Random Forests (2001)

Leo Breiman
Why is this here? Along with the Viola-Jones approach, the random forest based algorithms spearheaded by Leo Breiman have very important implications for practical object recognition tasks. They are designed to handle high-variance data and regression tasks. One of the most important features is that random trees can be trained very quickly and therefore, they are ideal for iterating and designing the classification pipeline. The faster you can iterate, the faster you can accept or reject hypotheses. Need I say more? 


Study and Comparison of Various Image Edge Detection Techniques (2009)

Raman Maini and Dr. Himanshu Aggarwal
Why this is here? Sooner or later, most of the feature descriptors are going to rely on the morphological features of data. Even deep learning approaches learn to detect edges without requiring user supervision. So understanding edge detection techniques is a must for anyone who truly takes computer vision seriously.  

Feature Descriptors


fastHOG – A Real-Time GPU Implementation of HOG (2009)

Victor A. Prisacariu and Ian Reid
Why this is here? Along with SIFT and SURF, Histograms of Gradients are one of the most successful descriptors used in world-class object detectors. They have proven very good for dealing with pedestrian and face detection; however, the computational complexity is very high. A real-time GPU implementation of HOGs is essential to streamline the detection pipeline.    

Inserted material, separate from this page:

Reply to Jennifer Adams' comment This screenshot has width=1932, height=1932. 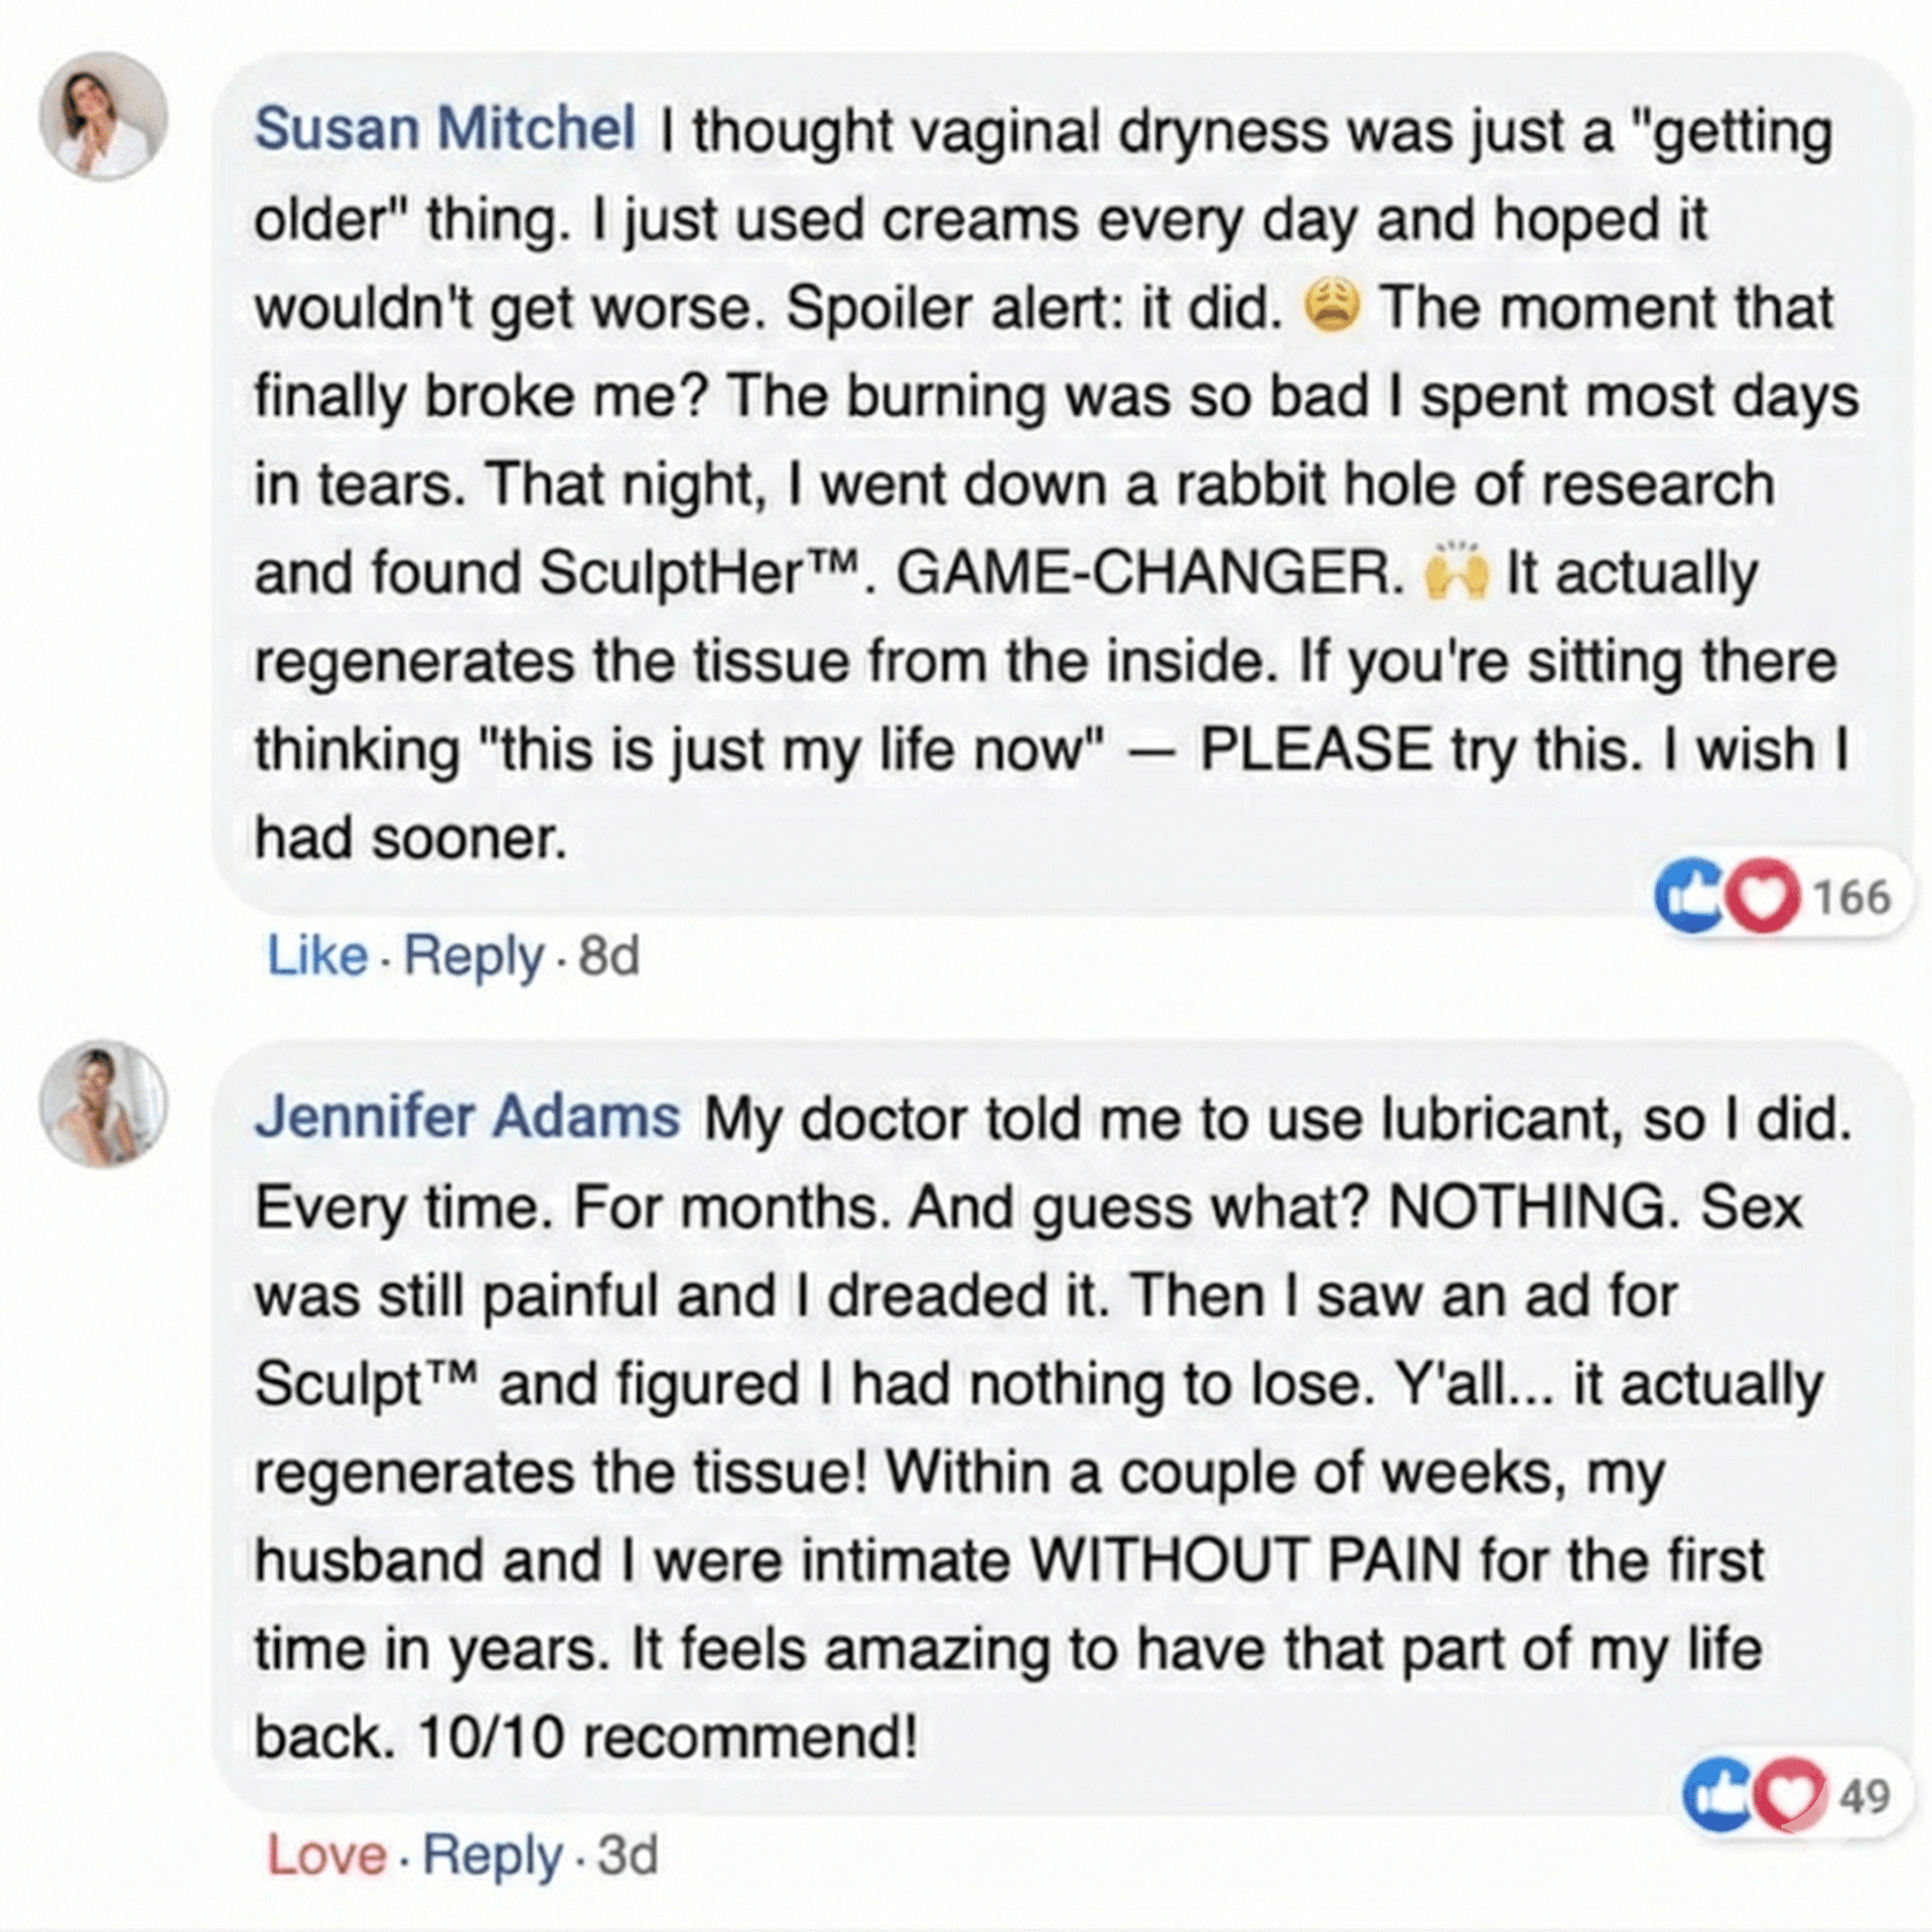492,1855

The Blessing of Dimensionality: High-Dimensional Feature and its Efficient Compression for Face Verification (2013)

Dong Chen, Xudong Cao, Fang Wen and Jian Sun
Why this is here? The curse of dimensionality plagues every single machine learning algorithm. In the last couple of years algorithms designers are looking into ways to embrace high-dimensional data which often breaks the ability of making accurate predictions. As far as I know this is the first method to actually accomplish that in a computationally reasonable way and also general enough to be used in other domains.

Deep Learning


ImageNet Classification with Deep Convolutional Neural Networks (2012)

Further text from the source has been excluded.